[Task statement]:
Write these items out again, switching every "GUI agent" to "screen agent" and leaving everything else unchanged.
--- start Data lines ---
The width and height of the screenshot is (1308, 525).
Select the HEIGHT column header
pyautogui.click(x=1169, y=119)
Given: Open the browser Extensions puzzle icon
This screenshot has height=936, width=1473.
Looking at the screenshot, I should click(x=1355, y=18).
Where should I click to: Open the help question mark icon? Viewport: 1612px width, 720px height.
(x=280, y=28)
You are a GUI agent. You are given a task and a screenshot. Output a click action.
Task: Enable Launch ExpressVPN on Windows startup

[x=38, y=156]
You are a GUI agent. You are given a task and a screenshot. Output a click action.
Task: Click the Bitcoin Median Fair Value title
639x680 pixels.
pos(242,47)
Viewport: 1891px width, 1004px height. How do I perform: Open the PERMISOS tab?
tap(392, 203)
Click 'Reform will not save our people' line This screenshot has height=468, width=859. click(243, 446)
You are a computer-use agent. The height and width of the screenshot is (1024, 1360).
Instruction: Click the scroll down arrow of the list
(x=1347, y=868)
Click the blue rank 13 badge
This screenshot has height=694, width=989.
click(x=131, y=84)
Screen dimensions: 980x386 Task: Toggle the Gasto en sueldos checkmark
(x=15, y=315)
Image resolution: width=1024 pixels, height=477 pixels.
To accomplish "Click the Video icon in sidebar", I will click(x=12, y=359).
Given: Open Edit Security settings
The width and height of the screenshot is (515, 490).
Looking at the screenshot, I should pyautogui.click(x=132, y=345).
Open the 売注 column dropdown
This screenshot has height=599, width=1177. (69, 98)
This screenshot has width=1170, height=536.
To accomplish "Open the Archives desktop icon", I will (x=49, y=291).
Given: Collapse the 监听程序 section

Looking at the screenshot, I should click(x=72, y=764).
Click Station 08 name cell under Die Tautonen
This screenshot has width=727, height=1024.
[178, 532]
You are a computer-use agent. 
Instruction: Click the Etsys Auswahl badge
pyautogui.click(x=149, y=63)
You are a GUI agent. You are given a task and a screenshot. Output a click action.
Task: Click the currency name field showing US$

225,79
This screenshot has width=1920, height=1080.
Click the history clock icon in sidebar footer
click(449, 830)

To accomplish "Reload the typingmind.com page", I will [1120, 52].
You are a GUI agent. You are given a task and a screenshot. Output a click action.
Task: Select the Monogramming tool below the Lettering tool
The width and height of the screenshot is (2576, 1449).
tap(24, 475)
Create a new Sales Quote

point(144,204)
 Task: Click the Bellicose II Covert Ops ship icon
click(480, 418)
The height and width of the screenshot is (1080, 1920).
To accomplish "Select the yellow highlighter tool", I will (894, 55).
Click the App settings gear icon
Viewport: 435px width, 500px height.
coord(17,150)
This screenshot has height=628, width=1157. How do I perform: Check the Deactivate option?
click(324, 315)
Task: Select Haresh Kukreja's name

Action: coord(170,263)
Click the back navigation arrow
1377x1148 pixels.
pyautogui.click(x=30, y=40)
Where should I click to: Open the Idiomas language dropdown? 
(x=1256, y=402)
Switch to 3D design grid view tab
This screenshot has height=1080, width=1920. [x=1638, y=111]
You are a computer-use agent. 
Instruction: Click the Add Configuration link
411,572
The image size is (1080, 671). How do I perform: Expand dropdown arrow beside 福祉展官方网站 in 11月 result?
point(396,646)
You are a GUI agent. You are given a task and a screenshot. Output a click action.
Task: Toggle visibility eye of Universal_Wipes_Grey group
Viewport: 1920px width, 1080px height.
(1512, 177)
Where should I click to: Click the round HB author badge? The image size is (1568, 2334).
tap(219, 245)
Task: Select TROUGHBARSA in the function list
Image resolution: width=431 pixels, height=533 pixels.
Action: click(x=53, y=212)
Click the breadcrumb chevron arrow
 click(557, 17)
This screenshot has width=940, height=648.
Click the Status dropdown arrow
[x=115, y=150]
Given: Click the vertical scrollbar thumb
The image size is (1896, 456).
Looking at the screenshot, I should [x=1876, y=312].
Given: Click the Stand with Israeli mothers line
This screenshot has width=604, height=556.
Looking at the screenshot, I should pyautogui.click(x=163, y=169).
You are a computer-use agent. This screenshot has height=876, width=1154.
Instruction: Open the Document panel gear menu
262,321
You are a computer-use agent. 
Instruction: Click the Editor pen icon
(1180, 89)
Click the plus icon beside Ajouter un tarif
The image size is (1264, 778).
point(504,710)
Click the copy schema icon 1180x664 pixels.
--- end Data lines ---
[Expected answer]:
The width and height of the screenshot is (1308, 525).
Select the HEIGHT column header
pyautogui.click(x=1169, y=119)
Given: Open the browser Extensions puzzle icon
This screenshot has height=936, width=1473.
Looking at the screenshot, I should click(x=1355, y=18).
Where should I click to: Open the help question mark icon? Viewport: 1612px width, 720px height.
(x=280, y=28)
You are a screen agent. You are given a task and a screenshot. Output a click action.
Task: Enable Launch ExpressVPN on Windows startup

[x=38, y=156]
You are a screen agent. You are given a task and a screenshot. Output a click action.
Task: Click the Bitcoin Median Fair Value title
639x680 pixels.
pos(242,47)
Viewport: 1891px width, 1004px height. How do I perform: Open the PERMISOS tab?
tap(392, 203)
Click 'Reform will not save our people' line This screenshot has height=468, width=859. click(243, 446)
You are a computer-use agent. The height and width of the screenshot is (1024, 1360).
Instruction: Click the scroll down arrow of the list
(x=1347, y=868)
Click the blue rank 13 badge
This screenshot has height=694, width=989.
click(x=131, y=84)
Screen dimensions: 980x386 Task: Toggle the Gasto en sueldos checkmark
(x=15, y=315)
Image resolution: width=1024 pixels, height=477 pixels.
To accomplish "Click the Video icon in sidebar", I will click(x=12, y=359).
Given: Open Edit Security settings
The width and height of the screenshot is (515, 490).
Looking at the screenshot, I should pyautogui.click(x=132, y=345).
Open the 売注 column dropdown
This screenshot has height=599, width=1177. (69, 98)
This screenshot has width=1170, height=536.
To accomplish "Open the Archives desktop icon", I will (x=49, y=291).
Given: Collapse the 监听程序 section

Looking at the screenshot, I should click(x=72, y=764).
Click Station 08 name cell under Die Tautonen
This screenshot has width=727, height=1024.
[178, 532]
You are a computer-use agent. 
Instruction: Click the Etsys Auswahl badge
pyautogui.click(x=149, y=63)
You are a screen agent. You are given a task and a screenshot. Output a click action.
Task: Click the currency name field showing US$

225,79
This screenshot has width=1920, height=1080.
Click the history clock icon in sidebar footer
click(449, 830)

To accomplish "Reload the typingmind.com page", I will [1120, 52].
You are a screen agent. You are given a task and a screenshot. Output a click action.
Task: Select the Monogramming tool below the Lettering tool
The width and height of the screenshot is (2576, 1449).
tap(24, 475)
Create a new Sales Quote

point(144,204)
 Task: Click the Bellicose II Covert Ops ship icon
click(480, 418)
The height and width of the screenshot is (1080, 1920).
To accomplish "Select the yellow highlighter tool", I will (894, 55).
Click the App settings gear icon
Viewport: 435px width, 500px height.
coord(17,150)
This screenshot has height=628, width=1157. How do I perform: Check the Deactivate option?
click(324, 315)
Task: Select Haresh Kukreja's name

Action: coord(170,263)
Click the back navigation arrow
1377x1148 pixels.
pyautogui.click(x=30, y=40)
Where should I click to: Open the Idiomas language dropdown? 
(x=1256, y=402)
Switch to 3D design grid view tab
This screenshot has height=1080, width=1920. [x=1638, y=111]
You are a computer-use agent. 
Instruction: Click the Add Configuration link
411,572
The image size is (1080, 671). How do I perform: Expand dropdown arrow beside 福祉展官方网站 in 11月 result?
point(396,646)
You are a screen agent. You are given a task and a screenshot. Output a click action.
Task: Toggle visibility eye of Universal_Wipes_Grey group
Viewport: 1920px width, 1080px height.
(1512, 177)
Where should I click to: Click the round HB author badge? The image size is (1568, 2334).
tap(219, 245)
Task: Select TROUGHBARSA in the function list
Image resolution: width=431 pixels, height=533 pixels.
Action: click(x=53, y=212)
Click the breadcrumb chevron arrow
 click(557, 17)
This screenshot has width=940, height=648.
Click the Status dropdown arrow
[x=115, y=150]
Given: Click the vertical scrollbar thumb
The image size is (1896, 456).
Looking at the screenshot, I should [x=1876, y=312].
Given: Click the Stand with Israeli mothers line
This screenshot has width=604, height=556.
Looking at the screenshot, I should pyautogui.click(x=163, y=169).
You are a computer-use agent. This screenshot has height=876, width=1154.
Instruction: Open the Document panel gear menu
262,321
You are a computer-use agent. 
Instruction: Click the Editor pen icon
(1180, 89)
Click the plus icon beside Ajouter un tarif
The image size is (1264, 778).
point(504,710)
Click the copy schema icon 1180x664 pixels.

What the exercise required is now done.